10 Daytime Habits That Make You Sleep Better

April 24, 2015 All posts Reverie Reverie

If you’re trying to sleep better and nothing seems to be working, consider this your daily checklist for more restful nights. Anybody got a pen?

1) Eat Plenty of Magnesium

It’s been called “the most powerful relaxation mineral available,” but that’s not the only reason you want to increase your intake of this oft-forgotten nutrient: It also helps to control inflammation and lower your risk of osteoporosis. Studies have shown that optimal magnesium intake is important for sleep regulation, so aim for 310 to 420 milligrams of the stuff every day, especially as you approach bedtime. Good sources include leafy green vegetables (cooked spinach has 157mg per cup), pumpkin seeds (156mg per ounce), black beans (120mg per cup), and oatmeal (63mg per cup).

2) Limit Spicy Food

If spicy food agrees with you then let the hot sauce flow, but for many, it can lead to heartburn, or gastroesophageal reflux disease, a common cause of missed sleep. If you love chili con carne but a burning feeling in your chest is keeping you awake, lay off the jalapenos for a time and see if your symptoms improve. Same goes for overeating: Stuffing yourself and then lying down is a foolproof recipe for acid reflux.

3) Ditch Sugar

Sugar can cause some people to wake up with a craving once it leaves their system. Stick to low glycemic carbs, and if you love sweets after dinner, have some berries and cream – the fat will slow the sugar absorption and dull the insulin spike.

4) Meditate On the Regular

Getting your “om” on has been shown in several studies to not only make it easier for insomniacs to get to sleep, but also to increase sleep quality for non-insomniacs. Not sure where to start? Yoga is a great way to start upping your mindfulness game.

5) Work Out

The earlier the better if you have trouble nodding off at night. Like meditation, exercise has been shown in study after study to improve sleep quality, and the more consistent the exercise habit, the better the results – some insomniacs have reported better sleep after a 16-week exercise program than after the first session.

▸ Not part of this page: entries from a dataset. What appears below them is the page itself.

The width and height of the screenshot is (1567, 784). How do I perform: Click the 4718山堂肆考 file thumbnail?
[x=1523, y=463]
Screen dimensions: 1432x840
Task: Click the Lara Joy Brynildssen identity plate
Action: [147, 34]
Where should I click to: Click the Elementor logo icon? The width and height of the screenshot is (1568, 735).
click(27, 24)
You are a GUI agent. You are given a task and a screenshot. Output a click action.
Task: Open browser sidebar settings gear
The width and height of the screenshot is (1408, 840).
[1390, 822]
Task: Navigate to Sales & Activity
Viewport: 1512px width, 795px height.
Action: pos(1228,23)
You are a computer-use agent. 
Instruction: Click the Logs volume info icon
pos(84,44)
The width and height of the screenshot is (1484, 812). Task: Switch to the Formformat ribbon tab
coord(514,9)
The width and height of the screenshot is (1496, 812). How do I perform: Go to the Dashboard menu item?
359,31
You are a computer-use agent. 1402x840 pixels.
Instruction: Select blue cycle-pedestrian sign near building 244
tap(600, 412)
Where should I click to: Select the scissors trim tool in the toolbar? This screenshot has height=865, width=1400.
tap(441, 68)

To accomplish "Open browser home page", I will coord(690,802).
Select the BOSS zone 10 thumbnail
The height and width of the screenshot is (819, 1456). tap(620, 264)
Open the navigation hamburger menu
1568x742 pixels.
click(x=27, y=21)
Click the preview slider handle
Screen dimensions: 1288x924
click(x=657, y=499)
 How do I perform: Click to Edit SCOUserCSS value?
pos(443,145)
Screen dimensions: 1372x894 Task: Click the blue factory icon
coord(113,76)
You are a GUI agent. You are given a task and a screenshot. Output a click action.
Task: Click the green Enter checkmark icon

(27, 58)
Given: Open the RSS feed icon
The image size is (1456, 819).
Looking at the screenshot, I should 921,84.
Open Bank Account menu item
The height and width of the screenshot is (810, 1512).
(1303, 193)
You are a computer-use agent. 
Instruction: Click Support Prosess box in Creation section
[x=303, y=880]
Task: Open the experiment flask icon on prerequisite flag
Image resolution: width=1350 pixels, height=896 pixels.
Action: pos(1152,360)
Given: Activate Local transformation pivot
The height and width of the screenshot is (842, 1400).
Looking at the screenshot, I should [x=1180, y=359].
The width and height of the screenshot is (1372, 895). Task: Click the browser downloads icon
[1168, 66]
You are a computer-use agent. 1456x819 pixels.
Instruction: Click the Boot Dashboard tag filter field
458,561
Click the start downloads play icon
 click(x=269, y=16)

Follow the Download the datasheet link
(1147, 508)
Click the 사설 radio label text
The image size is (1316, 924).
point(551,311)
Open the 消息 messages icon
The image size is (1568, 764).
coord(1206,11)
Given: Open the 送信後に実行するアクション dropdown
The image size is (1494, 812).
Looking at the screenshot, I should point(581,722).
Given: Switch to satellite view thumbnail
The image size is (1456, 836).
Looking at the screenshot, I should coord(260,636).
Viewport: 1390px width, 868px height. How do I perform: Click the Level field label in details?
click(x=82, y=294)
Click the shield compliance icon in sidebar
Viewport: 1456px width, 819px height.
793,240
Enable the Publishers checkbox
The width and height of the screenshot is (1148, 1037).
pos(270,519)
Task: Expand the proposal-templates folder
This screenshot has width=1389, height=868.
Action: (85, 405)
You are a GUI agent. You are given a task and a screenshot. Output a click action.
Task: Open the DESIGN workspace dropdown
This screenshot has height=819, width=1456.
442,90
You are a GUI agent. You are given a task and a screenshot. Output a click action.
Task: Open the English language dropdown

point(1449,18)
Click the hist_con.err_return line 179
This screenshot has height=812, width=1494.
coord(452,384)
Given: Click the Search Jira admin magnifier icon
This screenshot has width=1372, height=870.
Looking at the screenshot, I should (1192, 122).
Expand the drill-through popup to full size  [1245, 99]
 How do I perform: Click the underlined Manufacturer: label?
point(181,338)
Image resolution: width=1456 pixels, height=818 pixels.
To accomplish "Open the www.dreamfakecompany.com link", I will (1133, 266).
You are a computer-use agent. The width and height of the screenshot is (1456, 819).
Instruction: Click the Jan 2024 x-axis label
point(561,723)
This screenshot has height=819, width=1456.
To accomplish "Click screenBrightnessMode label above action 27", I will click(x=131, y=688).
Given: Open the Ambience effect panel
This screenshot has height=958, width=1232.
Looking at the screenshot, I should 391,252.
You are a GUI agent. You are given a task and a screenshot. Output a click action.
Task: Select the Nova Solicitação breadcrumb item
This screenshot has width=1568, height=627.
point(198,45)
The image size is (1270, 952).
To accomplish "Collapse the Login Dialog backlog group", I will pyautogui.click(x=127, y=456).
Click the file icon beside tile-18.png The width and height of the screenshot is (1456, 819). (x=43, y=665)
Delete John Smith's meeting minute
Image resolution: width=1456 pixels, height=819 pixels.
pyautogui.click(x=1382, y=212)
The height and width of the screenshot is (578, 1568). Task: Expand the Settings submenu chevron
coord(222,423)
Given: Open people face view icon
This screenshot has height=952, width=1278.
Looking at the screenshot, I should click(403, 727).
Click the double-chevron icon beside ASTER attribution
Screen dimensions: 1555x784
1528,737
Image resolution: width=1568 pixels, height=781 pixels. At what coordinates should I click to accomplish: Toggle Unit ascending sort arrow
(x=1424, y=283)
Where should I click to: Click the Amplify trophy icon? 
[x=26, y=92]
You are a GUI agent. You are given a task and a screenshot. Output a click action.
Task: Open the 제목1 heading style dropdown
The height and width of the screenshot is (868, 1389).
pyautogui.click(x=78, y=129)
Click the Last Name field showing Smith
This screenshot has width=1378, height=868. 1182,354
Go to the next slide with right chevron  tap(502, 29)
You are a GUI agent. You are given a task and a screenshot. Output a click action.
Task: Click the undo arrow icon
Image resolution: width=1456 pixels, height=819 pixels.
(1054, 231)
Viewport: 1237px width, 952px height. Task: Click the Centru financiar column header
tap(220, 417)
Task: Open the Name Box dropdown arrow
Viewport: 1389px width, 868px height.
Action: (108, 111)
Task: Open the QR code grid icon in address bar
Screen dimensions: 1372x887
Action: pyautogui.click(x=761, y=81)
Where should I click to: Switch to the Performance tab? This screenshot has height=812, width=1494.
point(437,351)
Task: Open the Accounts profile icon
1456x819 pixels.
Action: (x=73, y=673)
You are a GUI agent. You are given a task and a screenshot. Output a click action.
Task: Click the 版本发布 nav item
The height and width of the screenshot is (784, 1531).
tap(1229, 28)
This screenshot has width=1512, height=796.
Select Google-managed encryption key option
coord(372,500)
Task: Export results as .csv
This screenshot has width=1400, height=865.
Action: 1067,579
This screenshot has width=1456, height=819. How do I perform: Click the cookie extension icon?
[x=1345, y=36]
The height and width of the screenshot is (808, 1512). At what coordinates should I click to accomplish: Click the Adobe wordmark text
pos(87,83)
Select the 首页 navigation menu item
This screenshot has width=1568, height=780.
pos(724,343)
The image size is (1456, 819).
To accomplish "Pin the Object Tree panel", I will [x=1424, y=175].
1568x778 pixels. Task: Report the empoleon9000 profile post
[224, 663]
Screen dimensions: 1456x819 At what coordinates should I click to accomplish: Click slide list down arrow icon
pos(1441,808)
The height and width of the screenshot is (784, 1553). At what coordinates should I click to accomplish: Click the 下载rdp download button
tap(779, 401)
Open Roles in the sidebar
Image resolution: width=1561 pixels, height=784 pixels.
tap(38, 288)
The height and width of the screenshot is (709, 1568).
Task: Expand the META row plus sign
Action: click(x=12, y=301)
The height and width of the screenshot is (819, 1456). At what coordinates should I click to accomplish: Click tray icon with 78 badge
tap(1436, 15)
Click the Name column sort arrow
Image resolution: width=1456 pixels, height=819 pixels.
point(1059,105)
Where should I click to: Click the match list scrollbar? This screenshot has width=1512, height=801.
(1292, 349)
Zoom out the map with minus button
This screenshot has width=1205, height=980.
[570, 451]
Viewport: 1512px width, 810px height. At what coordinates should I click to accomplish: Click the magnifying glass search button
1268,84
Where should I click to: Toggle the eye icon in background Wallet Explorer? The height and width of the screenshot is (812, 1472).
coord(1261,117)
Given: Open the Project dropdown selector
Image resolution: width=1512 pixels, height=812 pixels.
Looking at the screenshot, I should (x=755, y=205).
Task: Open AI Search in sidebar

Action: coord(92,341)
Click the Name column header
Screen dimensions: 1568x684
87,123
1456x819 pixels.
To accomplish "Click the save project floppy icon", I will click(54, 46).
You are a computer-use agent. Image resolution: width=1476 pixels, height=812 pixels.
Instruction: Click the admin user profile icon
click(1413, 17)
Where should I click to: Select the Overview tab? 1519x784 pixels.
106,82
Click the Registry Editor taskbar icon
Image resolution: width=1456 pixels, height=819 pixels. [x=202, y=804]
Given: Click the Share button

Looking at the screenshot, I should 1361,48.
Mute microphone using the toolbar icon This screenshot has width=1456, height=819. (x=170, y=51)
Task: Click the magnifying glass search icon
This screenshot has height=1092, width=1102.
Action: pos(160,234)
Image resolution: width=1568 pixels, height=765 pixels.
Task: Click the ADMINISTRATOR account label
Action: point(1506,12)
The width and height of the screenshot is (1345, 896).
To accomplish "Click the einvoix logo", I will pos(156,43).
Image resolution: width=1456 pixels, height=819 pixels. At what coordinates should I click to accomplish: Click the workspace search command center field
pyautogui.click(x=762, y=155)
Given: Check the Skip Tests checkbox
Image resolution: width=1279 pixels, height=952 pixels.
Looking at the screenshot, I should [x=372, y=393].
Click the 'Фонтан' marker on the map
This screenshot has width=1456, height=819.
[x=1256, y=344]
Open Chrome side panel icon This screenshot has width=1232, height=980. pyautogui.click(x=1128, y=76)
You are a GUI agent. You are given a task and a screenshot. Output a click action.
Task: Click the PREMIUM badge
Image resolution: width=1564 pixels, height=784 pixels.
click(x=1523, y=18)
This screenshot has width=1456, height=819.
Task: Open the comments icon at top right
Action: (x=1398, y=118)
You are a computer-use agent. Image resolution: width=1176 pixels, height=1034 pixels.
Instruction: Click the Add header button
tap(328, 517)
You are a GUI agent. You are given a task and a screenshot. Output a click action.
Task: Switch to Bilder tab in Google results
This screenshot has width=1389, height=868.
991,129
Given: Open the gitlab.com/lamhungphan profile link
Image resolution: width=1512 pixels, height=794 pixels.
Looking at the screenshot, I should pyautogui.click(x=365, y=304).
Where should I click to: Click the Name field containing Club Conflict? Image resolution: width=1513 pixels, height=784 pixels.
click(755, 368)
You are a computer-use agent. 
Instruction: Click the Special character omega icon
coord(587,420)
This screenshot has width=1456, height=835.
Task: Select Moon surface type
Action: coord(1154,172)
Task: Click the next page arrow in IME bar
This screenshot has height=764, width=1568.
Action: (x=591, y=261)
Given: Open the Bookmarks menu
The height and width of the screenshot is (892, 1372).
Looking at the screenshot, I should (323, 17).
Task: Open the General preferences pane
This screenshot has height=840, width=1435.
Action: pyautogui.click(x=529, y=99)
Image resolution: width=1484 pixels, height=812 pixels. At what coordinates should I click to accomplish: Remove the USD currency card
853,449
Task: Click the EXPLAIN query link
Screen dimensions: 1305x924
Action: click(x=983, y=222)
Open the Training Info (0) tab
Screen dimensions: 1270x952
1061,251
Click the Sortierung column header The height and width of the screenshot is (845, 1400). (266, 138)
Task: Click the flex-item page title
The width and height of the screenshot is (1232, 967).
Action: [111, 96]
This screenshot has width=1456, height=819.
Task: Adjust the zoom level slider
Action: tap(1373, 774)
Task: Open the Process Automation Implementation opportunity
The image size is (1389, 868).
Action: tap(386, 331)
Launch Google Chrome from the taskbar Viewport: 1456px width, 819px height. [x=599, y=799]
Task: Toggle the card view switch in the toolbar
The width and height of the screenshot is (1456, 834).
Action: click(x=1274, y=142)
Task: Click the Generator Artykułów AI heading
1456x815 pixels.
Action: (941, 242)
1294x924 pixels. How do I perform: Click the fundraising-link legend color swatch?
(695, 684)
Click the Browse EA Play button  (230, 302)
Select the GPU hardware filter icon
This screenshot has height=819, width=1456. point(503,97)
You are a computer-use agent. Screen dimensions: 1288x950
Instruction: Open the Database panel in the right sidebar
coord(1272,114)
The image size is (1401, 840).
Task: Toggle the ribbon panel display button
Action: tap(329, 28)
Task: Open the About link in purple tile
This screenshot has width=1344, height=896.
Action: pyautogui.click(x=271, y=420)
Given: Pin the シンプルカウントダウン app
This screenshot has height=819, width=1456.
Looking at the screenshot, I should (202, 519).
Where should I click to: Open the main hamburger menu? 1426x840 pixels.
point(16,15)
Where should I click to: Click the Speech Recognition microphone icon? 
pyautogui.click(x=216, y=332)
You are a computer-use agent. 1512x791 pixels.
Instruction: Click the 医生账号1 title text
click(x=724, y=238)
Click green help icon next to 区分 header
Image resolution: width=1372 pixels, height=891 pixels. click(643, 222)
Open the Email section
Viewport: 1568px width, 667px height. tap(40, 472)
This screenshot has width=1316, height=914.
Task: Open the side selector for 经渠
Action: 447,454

6) Get Right Out of Bed In the Morning

If hitting the snooze button is the first thing you do each morning, you might want to reevaluate your getting-up ritual. Though you might feel like you’re giving yourself five more minutes of rest to fuel your day, you’re actually doing the opposite. Those between-alarm minutes of dozing are very light, and actually less restful than the sleep you just emerged from. Counterintuitive as it might seem, getting out of bed right away will improve your overall sleep quality.

7) Keep a Journal

If you’ve got a lot on your mind, journaling has been shown to not just help us focus more on the positive aspects of our day to day lives, but also to help us avoid restlessness once we climb into bed. Think of it as a “brain dump” – a place to put your neuroses and leave them until tomorrow.

8) Wake Up At the Same Time Every Day

An irregular bedtime and wakeup schedule can lead to poor sleep quality. Especially as we get older, the body is a big fan of consistency. Train yourself to sleep and wake at the same time each day, and it becomes almost impossible to stay awake past bedtime.

9) Get Outside

Exposing yourself to daylight helps regulate the body’s internal clock, improve melatonin production, and reinforce your sleep schedule.

10) Get Plenty of Iron

Being low on iron is a surefire way to feel fatigued day in and day out – and it’s the most common nutritional deficiency in the world. Most people should shoot for 8 to 18 milligrams of iron per day, and if you don’t like supplements, try your grocery store: Beans and meat are both terrific sources of the stuff, with a cup of white beans containing eight milligrams, and six ounces of beef packing around six.

There you have it! Ten science-backed tips to help you sleep better. Remember, be mindful of your health during the day, and good sleep is sure to follow at night.